* Input:
[Start of Attachment]
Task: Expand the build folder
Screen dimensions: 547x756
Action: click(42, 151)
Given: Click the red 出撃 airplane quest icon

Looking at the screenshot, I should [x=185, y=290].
[End of Attachment]
[Start of Attachment]
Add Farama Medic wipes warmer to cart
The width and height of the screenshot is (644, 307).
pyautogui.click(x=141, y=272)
[End of Attachment]
[Start of Attachment]
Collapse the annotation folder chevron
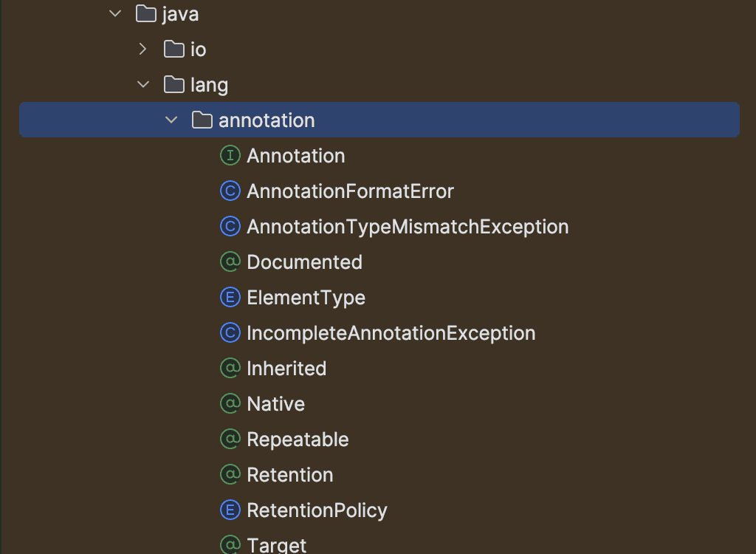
[End of Attachment]
* Aim of the exercise: Each line of the records above that contains the word "folder" should be counted; give the resulting number without further words.

* Finished exercise: 2